- [Stated problem]
Copy the part of the records that opens with the line containing "This screenshot has height=505, width=777." and closes with the line containing "click(359, 165)", substituting "toolbar button" for "toolbar icon" and leaving everything else unchanged.

- [Input rows]
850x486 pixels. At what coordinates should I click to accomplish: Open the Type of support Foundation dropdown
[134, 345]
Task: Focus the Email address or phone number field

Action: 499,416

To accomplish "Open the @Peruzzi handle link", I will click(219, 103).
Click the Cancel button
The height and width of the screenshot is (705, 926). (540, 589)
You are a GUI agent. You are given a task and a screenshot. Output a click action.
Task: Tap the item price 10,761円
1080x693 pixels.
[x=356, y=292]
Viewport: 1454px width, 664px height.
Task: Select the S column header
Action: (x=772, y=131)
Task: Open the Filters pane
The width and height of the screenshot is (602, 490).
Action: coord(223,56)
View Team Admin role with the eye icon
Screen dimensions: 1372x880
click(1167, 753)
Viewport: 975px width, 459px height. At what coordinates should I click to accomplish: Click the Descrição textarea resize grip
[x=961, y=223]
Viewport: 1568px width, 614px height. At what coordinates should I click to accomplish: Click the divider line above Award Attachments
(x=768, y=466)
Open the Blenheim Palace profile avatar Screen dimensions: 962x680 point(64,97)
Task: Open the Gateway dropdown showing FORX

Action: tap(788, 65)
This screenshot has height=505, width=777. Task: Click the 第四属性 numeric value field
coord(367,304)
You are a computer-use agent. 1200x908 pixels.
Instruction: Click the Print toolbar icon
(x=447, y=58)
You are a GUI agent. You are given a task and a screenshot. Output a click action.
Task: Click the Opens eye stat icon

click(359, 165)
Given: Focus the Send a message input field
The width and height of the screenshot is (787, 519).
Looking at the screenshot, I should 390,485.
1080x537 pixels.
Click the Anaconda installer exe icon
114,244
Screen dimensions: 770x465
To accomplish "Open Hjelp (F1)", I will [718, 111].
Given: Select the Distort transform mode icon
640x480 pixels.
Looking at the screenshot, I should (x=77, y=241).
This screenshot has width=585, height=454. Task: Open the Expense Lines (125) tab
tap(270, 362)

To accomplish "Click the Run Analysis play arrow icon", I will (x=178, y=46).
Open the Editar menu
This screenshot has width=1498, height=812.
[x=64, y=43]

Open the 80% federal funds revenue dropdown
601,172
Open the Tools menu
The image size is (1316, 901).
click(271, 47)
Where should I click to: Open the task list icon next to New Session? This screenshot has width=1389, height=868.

- [Reply]
This screenshot has height=505, width=777. Task: Click the 第四属性 numeric value field
coord(367,304)
You are a computer-use agent. 1200x908 pixels.
Instruction: Click the Print toolbar button
(x=447, y=58)
You are a GUI agent. You are given a task and a screenshot. Output a click action.
Task: Click the Opens eye stat icon

click(359, 165)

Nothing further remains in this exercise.